Twitters Terms of Use prohibit the sharing of Twitter datasets in full; instead, they must be shared in the form of a list of tweet IDs which can then be hydrated, i.e. repopulated with the tweet text content. This document gives instructions on how to hydrate the tweet IDs. For more information on the Twitter corpus, please see the MHR Corpus Documentation document.

It is recommended to use DocNow Hydrator, available for free on GitHub: https://github.com/DocNow/hydrator. You will need to link your Twitter Developer account in the Hydrator 'Settings' page before you are able to use it. This requires your Twitter Developer API access key and API secret key.

Once you have Hydrator set up, you can upload the tweet ID files, one at a time (twitter_a.txt and twitter_b.txt). After uploading, Hydrator will calculate the number of tweet IDs in the file and then prompt you to enter a name for the hydrated file in the 'Title' field. Other fields can be left blank. Click 'Add dataset' and then click 'Start' to hydrate the tweet IDs. A window will appear asking where and in which format to save the hydrated file. The default format is .json, but you can also save to .csv if you prefer.

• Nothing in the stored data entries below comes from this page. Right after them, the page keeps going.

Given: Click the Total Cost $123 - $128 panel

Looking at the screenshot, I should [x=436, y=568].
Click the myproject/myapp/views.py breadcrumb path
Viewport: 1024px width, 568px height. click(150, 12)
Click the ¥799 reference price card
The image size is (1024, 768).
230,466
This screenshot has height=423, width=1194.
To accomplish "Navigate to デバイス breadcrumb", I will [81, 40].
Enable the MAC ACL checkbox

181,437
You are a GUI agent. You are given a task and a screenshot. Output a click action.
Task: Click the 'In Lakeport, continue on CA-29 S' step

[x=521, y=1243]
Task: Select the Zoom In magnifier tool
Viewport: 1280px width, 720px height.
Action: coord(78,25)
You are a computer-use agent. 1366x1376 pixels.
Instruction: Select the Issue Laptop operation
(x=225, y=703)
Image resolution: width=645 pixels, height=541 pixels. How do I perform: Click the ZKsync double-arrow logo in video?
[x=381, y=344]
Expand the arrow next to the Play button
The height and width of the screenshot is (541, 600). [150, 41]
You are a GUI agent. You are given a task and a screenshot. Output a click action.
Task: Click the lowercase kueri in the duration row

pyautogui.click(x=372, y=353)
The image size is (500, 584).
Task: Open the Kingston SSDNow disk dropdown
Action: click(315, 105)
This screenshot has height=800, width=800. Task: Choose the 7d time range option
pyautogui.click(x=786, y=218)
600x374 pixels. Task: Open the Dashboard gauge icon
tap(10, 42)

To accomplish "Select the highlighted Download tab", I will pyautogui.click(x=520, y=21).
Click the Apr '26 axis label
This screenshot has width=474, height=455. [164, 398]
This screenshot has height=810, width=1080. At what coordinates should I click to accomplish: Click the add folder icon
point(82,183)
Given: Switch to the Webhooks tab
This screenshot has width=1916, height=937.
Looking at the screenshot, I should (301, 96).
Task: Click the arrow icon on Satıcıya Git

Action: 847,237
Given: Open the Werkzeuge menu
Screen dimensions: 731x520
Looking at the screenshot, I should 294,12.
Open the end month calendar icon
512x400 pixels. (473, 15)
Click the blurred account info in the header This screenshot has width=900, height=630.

Once the completion bar is filled with green, the hydration is complete. The outputted file will display various metadata for all of the tweets, and you can decide how you would like to utilise these. You will need to save your final file to .txt to use it with standard corpus analysis software.

The number of words stated in our corpus documentation reflects only the tweet text, and does not include word count from metadata.